**Collection entries:**
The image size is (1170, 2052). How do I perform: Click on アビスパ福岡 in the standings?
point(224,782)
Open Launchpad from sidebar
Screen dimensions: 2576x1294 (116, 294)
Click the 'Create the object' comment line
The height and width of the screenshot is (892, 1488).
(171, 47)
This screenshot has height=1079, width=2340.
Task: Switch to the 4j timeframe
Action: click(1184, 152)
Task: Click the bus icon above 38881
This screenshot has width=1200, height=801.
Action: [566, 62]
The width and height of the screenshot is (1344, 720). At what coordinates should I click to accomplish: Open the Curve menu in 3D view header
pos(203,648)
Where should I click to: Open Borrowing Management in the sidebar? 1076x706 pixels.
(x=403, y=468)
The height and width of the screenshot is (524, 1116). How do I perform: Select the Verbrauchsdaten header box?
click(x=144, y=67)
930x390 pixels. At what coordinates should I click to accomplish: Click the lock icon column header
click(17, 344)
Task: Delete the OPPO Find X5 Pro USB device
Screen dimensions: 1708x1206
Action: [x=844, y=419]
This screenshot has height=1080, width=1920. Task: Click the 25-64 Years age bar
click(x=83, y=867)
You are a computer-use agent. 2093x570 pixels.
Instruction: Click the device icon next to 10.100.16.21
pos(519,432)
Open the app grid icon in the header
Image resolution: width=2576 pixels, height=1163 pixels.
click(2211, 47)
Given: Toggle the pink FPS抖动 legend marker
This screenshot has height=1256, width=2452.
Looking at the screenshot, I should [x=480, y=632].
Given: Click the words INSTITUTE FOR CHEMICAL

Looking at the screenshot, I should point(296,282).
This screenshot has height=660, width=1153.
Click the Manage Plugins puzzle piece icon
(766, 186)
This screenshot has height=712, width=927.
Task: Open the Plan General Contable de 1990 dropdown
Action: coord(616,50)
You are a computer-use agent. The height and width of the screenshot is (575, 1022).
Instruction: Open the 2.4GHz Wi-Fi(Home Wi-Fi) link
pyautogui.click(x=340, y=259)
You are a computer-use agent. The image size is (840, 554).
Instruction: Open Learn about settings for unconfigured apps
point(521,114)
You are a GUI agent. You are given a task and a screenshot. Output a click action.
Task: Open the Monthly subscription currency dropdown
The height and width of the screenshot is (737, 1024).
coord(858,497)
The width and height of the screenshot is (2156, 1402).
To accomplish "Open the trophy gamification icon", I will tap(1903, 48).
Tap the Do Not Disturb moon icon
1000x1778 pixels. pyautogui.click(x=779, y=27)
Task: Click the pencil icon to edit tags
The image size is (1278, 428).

**GIVEN EXERCISE:**
Arrange every line of the listing above as a Markdown table with the columns "No." and "Entry", one numbered row per line. Omit blank lines.

**RESULT BELOW:**
| No. | Entry |
|---|---|
| 1 | The image size is (1170, 2052). How do I perform: Click on アビスパ福岡 in the standings? |
| 2 | point(224,782) |
| 3 | Open Launchpad from sidebar |
| 4 | Screen dimensions: 2576x1294 (116, 294) |
| 5 | Click the 'Create the object' comment line |
| 6 | The height and width of the screenshot is (892, 1488). |
| 7 | (171, 47) |
| 8 | This screenshot has height=1079, width=2340. |
| 9 | Task: Switch to the 4j timeframe |
| 10 | Action: click(1184, 152) |
| 11 | Task: Click the bus icon above 38881 |
| 12 | This screenshot has width=1200, height=801. |
| 13 | Action: [566, 62] |
| 14 | The width and height of the screenshot is (1344, 720). At what coordinates should I click to accomplish: Open the Curve menu in 3D view header |
| 15 | pos(203,648) |
| 16 | Where should I click to: Open Borrowing Management in the sidebar? 1076x706 pixels. |
| 17 | (x=403, y=468) |
| 18 | The height and width of the screenshot is (524, 1116). How do I perform: Select the Verbrauchsdaten header box? |
| 19 | click(x=144, y=67) |
| 20 | 930x390 pixels. At what coordinates should I click to accomplish: Click the lock icon column header |
| 21 | click(17, 344) |
| 22 | Task: Delete the OPPO Find X5 Pro USB device |
| 23 | Screen dimensions: 1708x1206 |
| 24 | Action: [x=844, y=419] |
| 25 | This screenshot has height=1080, width=1920. Task: Click the 25-64 Years age bar |
| 26 | click(x=83, y=867) |
| 27 | You are a computer-use agent. 2093x570 pixels. |
| 28 | Instruction: Click the device icon next to 10.100.16.21 |
| 29 | pos(519,432) |
| 30 | Open the app grid icon in the header |
| 31 | Image resolution: width=2576 pixels, height=1163 pixels. |
| 32 | click(2211, 47) |
| 33 | Given: Toggle the pink FPS抖动 legend marker |
| 34 | This screenshot has height=1256, width=2452. |
| 35 | Looking at the screenshot, I should [x=480, y=632]. |
| 36 | Given: Click the words INSTITUTE FOR CHEMICAL |
| 37 | Looking at the screenshot, I should point(296,282). |
| 38 | This screenshot has height=660, width=1153. |
| 39 | Click the Manage Plugins puzzle piece icon |
| 40 | (766, 186) |
| 41 | This screenshot has height=712, width=927. |
| 42 | Task: Open the Plan General Contable de 1990 dropdown |
| 43 | Action: coord(616,50) |
| 44 | You are a computer-use agent. The height and width of the screenshot is (575, 1022). |
| 45 | Instruction: Open the 2.4GHz Wi-Fi(Home Wi-Fi) link |
| 46 | pyautogui.click(x=340, y=259) |
| 47 | You are a computer-use agent. The image size is (840, 554). |
| 48 | Instruction: Open Learn about settings for unconfigured apps |
| 49 | point(521,114) |
| 50 | You are a GUI agent. You are given a task and a screenshot. Output a click action. |
| 51 | Task: Open the Monthly subscription currency dropdown |
| 52 | The height and width of the screenshot is (737, 1024). |
| 53 | coord(858,497) |
| 54 | The width and height of the screenshot is (2156, 1402). |
| 55 | To accomplish "Open the trophy gamification icon", I will tap(1903, 48). |
| 56 | Tap the Do Not Disturb moon icon |
| 57 | 1000x1778 pixels. pyautogui.click(x=779, y=27) |
| 58 | Task: Click the pencil icon to edit tags |
| 59 | The image size is (1278, 428). |